Issam’s family is originally from southern Lebanon, a region regularly attacked by the Israeli army. “At that time,” my friend told me, “Fairouz really became a figure representing the resistance of the Lebanese people, with her plays, musicals, songs…My mother listened to her every day in Paris, as our hero and patriot. And I listened along.”

The singer was very attached to her popular roots, and always refused to give private concerts for the powerful.

In Fairouz’s repertoire, both text and music are marked by innovation. With songs, operas, operettas, theatre, cinema, television, she and the Rahbani brothers worked in all the arts and gave concerts around the world. She has now reached the status of a cultural icon, in the Arabic-speaking world but also beyond.

Former Middle East editor at the Guardian, Ian Black, wrote in 2010 that Fairouz’s “crystalline voice” and her “haunting lyrics about love, life, Lebanon and Jerusalem” have made her “an icon second only to the legendary Egyptian singer Umm Kulthum.” Listening to her, especially live, many listeners have even mentioned feeling “ecstasy,” among them the Palestinian-Iraqi author Jabra Ibrahim Jabra.

Yazan Halwani‘s portrait of the young Fairouz.

In 2015, when she turned 80, the Amman based pan-Arabic website Al Bawaba headlined: “Iconic Fairouz remains most listened-to Arab singer.” And in 2016, the Dubai-based newspaper The National published an article titled “Eight reasons why Fairouz is the greatest Arab diva of all time.”
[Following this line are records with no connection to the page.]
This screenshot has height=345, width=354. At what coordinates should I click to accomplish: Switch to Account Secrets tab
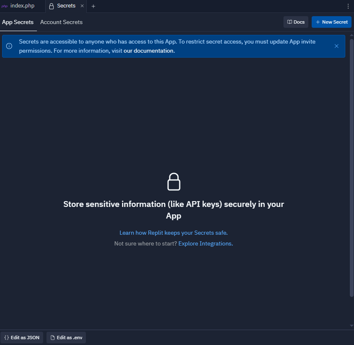(x=61, y=22)
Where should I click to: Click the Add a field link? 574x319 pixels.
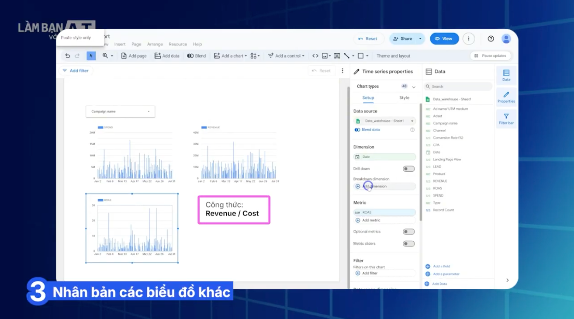[441, 266]
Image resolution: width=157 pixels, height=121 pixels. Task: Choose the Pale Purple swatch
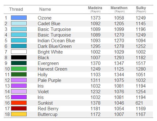tap(19, 80)
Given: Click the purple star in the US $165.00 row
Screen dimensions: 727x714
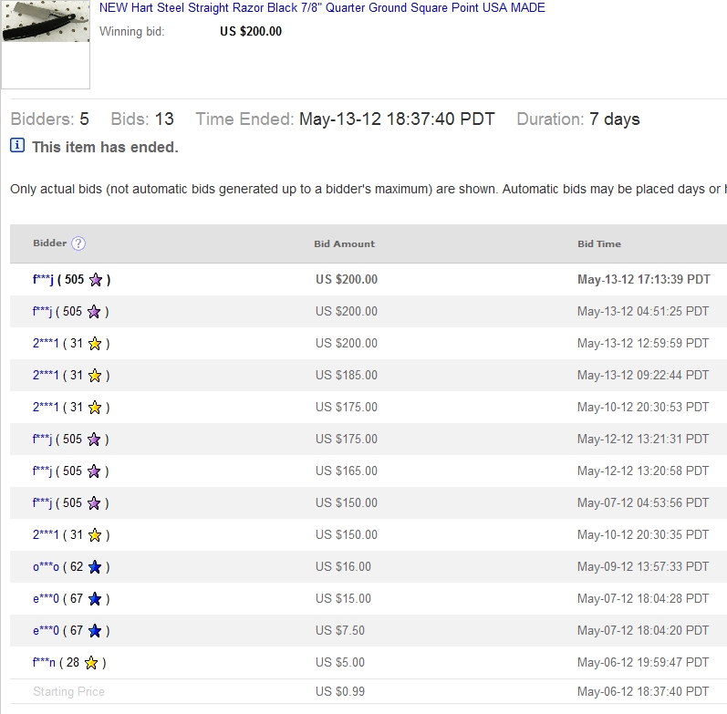Looking at the screenshot, I should (x=94, y=471).
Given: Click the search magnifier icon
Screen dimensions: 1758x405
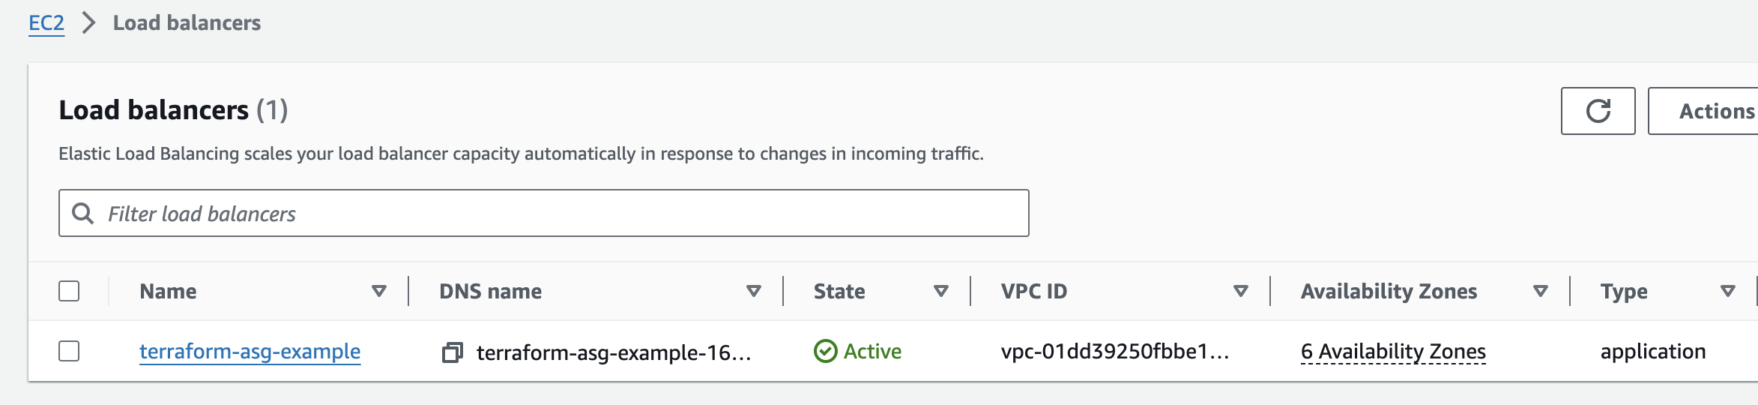Looking at the screenshot, I should (x=82, y=214).
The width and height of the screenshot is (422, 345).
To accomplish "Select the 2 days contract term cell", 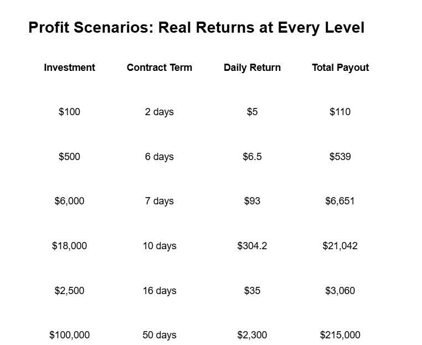I will click(x=159, y=112).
Last year, for the opening of the exhibition “Divas” at the Institute du Monde Arabe (IMA) in Paris, the director of the museum, Jack Lang, told the New York Times: “These women were not just exceptional vocalists. Some participated in their country’s struggle for independence from the colonial powers, Britain and France, and joined in a wave of nationalism that swept across the Arab world. The emergence of these divas coincided more or less with a time of collective emancipation. The music sung by them is an extraordinary expression of freedom.”

On her Facebook page, which has 5.8 million followers, a fan recently wrote that “there’s no one like you on earth,” while another called her a “Queen of art and beauty.” A third one added: “Fairouz is my life.”

Her last album was produced in 2010 and titled Eh Fi Amal (Yes, there is hope). In an interview from 2014, her eldest son, Ziad Rahbani, a composer, pianist, playwright, and political commentator, didn’t rule out a new one. Now 87 years old, her legacy continues at least with him, but millions of fans live in hope.

 

Others, especially in Beirut, like Issam and Zahra live in nostalgia, and — these days, with the bleak political and social climate — frankly, who could blame them?